In my last post, I mentioned that Sequelize is a popular object–relational mapping (ORM) tool in the Node.js ecosystem. In Sequelize, a model is an abstraction that represents a table in a database. One way to define a model is to extend the Model class and call the static init() method. In today’s post, I’ll show you a technique you can use to make the model definition a bit more elegant.

Defining a model

Here is an example from the Sequelize documentation. We declare a User class that extends the Model class, then we call the static init() method to define the model attributes. This is fine, but I’ve never liked having an empty class declaration and a separate call to the init() method. Wouldn’t it be nice if we could keep it all together?

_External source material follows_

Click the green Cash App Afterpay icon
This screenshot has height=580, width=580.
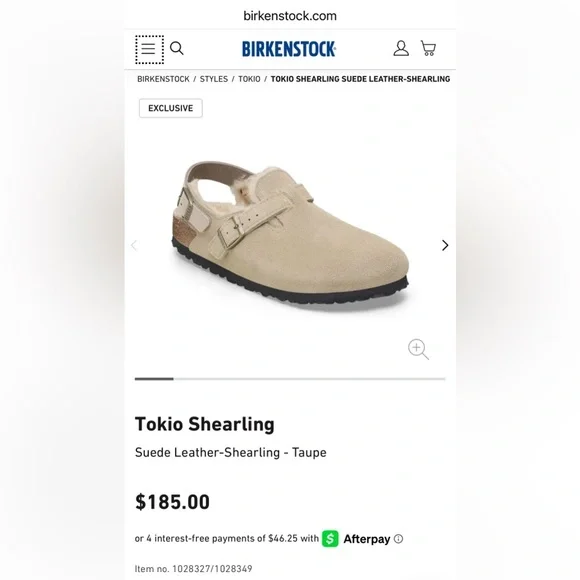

// Empty class declaration
class User extends Model {}

// Separate call to init()
User.init(
{
firstName: {
type: DataTypes.STRING,
allowNull: false,
},
lastName: {
type: DataTypes.STRING,
},
},
{
sequelize,
modelName: "User",
}
);

Static initialization blocks

Using a static initialization block, we can declare arbitrary initialization logic within a class and have it executed during class evaluation. This means we can move the call to User.init() inside the class declaration. This feels more elegant to me because the model definition is contained entirely within the class declaration.

class User extends Model {
static {
User.init(
{
firstName: {
type: DataTypes.STRING,
allowNull: false,
},
lastName: {
type: DataTypes.STRING,
},
},
{
sequelize,
modelName: "User",
}
);
}
}

That’s it for today’s post—just a quick tip!